The Phospholamban Pentamer Functionally Interacts with the Sarcoplasmic Reticulum Calcium Pump SERCA

Abstract

The interaction of phospholamban with the sarcoplasmic reticulum calcium pump (SERCA) is a major regulatory axis in cardiac muscle contractility. The prevailing model involves reversible inhibition of SERCA by monomeric phospholamban and storage of phospholamban as an inactive pentamer. However, this paradigm has been challenged by studies demonstrating that phospholamban remains associated with SERCA and that the phospholamban pentamer is required for the regulation of cardiac contractility. We have previously used two-dimensional crystallization and electron microscopy to study the interaction between SERCA and phospholamban. To further understand this interaction, we compared small helical crystals and large two-dimensional crystals of SERCA in the absence and presence of phospholamban. In both crystal forms, SERCA molecules are organized into identical anti-parallel dimer ribbons. The dimer ribbons pack together with distinct crystal contacts in the helical versus large two-dimensional crystals, which allow phospholamban differential access to potential sites of interaction with SERCA. Nonetheless, we show that a phospholamban oligomer interacts with SERCA in a similar manner in both crystal forms. In the two-dimensional crystals, a phospholamban pentamer interacts with transmembrane segments M3 of SERCA and participates in a crystal contact that bridges neighboring SERCA dimer ribbons. In the helical crystals, an oligomeric form of phospholamban also interacts with M3 of SERCA, though the phospholamban oligomer straddles a SERCA-SERCA crystal contact.
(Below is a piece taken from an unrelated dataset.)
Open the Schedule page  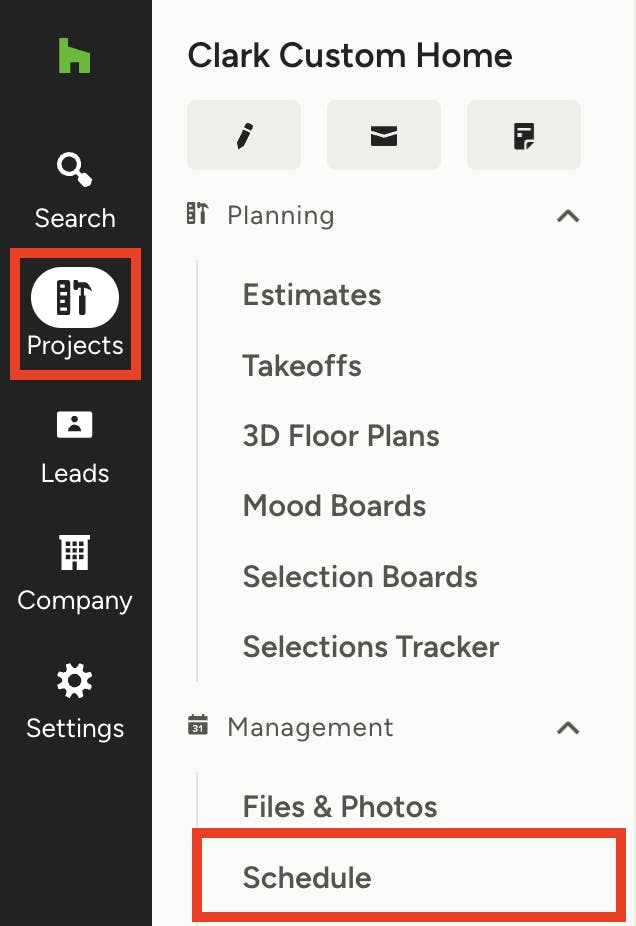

We conclude that the pentameric form of phospholamban interacts with M3 of SERCA, and that it plays distinct structural and functional roles in SERCA regulation. The interaction of the pentamer places the cytoplasmic domains of phospholamban at the membrane surface proximal to the calcium entry funnel of SERCA. This interaction may cause localized perturbation of the membrane bilayer as a mechanism for altering the turnover rate of SERCA.